We used SAS (version 9.1) for univariable data analysis and to generate a multivariable logistic regression model. We used Student’s t
test, Wilcoxon rank sum test, or χ2
test for comparing characteristics in the study population and pregnancy outcomes between women who did and did not develop pre-eclampsia. Stepwise logistic regression was used to determine independent risk factors for pre-eclampsia in both datasets. The order of variable selection was determined by the χ2
statistic for each potential variable and the forward selection step could be followed by removal of variables in one or more backward elimination steps. We calculated receiver operating characteristics curves and determined screening test characteristics at a 25%, 10%, and 5% false positive rate. For internal validation we evaluated the calibration and discrimination (10-fold cross validation) of the model using methods described by Altman et al.30
Calibration was assessed by plotting the observed proportion of events against the predicted probabilities. For the cross validation, participants were stratified by region (New Zealand, Australia, Ireland, and UK), pre-eclampsia status (positive or negative), and gestation (<260 days or ≥260 days) and randomly allocated to one of 10 groups. Tenfold cross validation was then performed, with 90% of the data used to generate a model, and estimation of disease risk was performed in the 10% remaining. These predicted values were then combined across the 10 runs and summarised by the C statistic (AUC). This entire procedure was repeated 10 times.

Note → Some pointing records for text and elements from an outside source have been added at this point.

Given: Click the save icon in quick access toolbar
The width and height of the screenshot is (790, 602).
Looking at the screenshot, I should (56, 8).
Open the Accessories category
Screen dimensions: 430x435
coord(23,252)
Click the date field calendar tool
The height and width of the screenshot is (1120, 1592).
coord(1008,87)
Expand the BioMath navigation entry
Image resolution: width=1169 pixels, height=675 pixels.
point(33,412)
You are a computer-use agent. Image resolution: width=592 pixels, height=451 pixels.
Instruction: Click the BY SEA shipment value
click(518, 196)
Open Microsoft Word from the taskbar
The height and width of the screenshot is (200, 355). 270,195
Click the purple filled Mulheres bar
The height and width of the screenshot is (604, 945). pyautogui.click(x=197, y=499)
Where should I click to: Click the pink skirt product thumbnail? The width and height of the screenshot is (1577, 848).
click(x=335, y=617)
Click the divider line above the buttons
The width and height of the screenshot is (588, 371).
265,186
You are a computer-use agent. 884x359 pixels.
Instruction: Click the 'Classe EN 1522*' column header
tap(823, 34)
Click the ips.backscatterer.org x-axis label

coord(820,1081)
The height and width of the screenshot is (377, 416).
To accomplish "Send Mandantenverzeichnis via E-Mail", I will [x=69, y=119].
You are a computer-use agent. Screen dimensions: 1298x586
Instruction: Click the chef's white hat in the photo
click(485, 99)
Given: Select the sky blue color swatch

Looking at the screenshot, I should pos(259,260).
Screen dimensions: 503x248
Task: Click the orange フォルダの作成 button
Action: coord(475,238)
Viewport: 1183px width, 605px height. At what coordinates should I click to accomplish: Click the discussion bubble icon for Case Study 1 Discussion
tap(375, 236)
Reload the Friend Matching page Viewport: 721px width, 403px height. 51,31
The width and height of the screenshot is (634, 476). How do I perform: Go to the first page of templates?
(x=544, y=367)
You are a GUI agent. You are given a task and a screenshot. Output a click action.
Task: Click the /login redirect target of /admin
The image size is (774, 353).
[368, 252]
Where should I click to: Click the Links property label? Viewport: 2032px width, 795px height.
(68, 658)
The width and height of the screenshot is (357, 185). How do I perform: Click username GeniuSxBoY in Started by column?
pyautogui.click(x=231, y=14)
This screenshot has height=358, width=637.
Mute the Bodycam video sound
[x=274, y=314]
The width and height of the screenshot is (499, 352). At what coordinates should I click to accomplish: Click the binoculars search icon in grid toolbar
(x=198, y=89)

To determine the variables most consistently retained in the prediction models, we generated the 10 “best models,” based on the proportion of variance explained, by calculating all possible logistic regression models retaining 10 variables. We determined the frequency of each variable present in the 10 highest scoring models and identified key risk factors. We then calculated the proportion of women with specific combinations of key clinical risk factors and abnormal uterine artery Doppler at 20 weeks’ gestation who developed pre-eclampsia.